ABOUT THIS EXERCISE – The response must be made up of the lines in the entries below that contain "bengalbyte".

TASK INPUT –
::::::::::
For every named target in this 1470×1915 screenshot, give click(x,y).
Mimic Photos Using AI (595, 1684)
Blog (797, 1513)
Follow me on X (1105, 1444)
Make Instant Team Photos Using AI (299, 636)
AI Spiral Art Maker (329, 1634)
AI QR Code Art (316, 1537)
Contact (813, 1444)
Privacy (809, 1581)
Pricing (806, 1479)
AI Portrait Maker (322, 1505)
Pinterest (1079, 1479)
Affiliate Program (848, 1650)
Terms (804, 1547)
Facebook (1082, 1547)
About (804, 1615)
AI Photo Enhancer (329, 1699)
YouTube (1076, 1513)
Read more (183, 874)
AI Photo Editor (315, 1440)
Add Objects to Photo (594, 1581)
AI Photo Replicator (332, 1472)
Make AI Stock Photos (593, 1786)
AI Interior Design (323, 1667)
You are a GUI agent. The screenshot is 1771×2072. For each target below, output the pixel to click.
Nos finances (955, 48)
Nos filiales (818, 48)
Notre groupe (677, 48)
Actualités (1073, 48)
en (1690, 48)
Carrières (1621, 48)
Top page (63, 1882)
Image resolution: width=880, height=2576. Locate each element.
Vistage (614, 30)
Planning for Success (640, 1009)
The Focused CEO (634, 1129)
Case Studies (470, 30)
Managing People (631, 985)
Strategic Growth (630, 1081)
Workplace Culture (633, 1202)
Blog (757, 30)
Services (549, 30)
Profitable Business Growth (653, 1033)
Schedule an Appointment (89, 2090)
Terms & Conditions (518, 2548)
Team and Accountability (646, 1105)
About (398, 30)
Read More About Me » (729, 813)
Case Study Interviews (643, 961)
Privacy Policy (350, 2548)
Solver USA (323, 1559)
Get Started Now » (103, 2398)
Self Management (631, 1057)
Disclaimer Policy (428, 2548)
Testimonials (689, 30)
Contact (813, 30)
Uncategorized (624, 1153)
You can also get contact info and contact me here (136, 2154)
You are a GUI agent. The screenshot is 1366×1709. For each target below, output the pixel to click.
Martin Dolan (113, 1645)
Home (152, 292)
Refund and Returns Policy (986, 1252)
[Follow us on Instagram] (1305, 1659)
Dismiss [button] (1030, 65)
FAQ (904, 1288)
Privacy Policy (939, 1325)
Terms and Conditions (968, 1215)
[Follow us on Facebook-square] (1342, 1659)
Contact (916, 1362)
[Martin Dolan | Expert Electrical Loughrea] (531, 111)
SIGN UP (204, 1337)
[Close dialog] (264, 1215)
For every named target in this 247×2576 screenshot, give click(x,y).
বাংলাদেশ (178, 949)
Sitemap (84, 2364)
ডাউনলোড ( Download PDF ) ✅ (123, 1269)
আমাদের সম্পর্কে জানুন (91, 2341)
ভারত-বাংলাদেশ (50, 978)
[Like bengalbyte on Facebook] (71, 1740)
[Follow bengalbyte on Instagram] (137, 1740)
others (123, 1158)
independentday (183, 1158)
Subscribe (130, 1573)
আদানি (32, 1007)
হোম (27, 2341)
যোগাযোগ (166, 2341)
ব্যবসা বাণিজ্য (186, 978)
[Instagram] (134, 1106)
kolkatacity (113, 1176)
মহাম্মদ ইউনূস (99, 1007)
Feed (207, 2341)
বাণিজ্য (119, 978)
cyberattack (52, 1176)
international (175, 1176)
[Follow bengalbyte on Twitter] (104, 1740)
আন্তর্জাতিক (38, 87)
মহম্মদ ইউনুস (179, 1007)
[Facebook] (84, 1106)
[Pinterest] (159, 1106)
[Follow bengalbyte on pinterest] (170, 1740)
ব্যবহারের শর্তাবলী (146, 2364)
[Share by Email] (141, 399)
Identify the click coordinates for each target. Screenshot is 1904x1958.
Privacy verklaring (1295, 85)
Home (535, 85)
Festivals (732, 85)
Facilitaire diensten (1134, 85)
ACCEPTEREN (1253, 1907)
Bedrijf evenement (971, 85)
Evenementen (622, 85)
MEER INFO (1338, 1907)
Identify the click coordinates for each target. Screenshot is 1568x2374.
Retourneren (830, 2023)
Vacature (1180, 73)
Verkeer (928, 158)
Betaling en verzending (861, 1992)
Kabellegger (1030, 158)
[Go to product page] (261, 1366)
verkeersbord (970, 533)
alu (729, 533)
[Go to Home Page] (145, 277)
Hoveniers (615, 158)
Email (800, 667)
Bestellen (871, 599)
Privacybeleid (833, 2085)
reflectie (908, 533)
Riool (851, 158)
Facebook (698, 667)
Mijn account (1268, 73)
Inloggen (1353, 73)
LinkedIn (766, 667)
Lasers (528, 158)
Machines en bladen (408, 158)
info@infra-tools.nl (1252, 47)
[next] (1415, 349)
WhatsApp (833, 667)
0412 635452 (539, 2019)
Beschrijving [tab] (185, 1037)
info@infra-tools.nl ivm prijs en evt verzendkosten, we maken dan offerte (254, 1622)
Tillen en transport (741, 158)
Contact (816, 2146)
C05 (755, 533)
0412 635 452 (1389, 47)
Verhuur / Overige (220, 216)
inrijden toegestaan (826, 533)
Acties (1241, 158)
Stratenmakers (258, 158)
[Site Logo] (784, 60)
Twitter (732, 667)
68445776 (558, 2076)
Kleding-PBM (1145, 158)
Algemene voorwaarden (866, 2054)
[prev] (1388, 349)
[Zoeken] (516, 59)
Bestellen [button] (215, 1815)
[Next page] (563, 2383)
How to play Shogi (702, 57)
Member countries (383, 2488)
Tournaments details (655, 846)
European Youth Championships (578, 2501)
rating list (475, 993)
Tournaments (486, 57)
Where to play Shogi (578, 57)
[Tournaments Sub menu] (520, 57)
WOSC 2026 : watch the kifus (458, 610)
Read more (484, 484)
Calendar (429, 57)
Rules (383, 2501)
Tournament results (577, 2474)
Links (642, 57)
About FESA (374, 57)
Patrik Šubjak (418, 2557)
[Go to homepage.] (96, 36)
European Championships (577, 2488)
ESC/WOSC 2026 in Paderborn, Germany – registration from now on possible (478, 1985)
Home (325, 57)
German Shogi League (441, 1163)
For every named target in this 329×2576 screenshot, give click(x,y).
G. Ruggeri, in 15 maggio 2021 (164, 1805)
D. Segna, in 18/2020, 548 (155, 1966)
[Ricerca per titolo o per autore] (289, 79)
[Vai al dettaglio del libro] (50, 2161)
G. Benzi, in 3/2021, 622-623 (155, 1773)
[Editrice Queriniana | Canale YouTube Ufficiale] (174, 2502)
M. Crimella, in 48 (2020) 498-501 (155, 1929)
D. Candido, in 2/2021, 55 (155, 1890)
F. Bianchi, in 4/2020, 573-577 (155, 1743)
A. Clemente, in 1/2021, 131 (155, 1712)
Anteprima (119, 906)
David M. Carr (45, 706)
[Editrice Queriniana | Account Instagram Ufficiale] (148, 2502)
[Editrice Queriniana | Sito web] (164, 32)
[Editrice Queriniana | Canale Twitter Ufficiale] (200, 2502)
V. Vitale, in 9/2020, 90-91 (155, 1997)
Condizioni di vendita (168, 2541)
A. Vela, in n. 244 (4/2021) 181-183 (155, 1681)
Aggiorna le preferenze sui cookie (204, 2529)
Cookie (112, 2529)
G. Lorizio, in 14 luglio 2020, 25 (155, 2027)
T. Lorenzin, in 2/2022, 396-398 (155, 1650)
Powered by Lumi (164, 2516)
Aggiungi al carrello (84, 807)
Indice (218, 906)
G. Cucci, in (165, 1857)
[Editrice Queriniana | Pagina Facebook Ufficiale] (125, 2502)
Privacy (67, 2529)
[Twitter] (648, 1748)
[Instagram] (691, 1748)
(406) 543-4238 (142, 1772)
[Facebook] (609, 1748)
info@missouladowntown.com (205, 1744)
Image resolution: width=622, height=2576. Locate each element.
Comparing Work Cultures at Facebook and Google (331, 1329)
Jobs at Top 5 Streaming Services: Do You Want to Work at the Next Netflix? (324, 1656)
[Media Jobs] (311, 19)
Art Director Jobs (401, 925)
::::::::::
EXERCISE RESPONSE –
[Like bengalbyte on Facebook] (71, 1740)
[Follow bengalbyte on Instagram] (137, 1740)
[Follow bengalbyte on Twitter] (104, 1740)
[Follow bengalbyte on pinterest] (170, 1740)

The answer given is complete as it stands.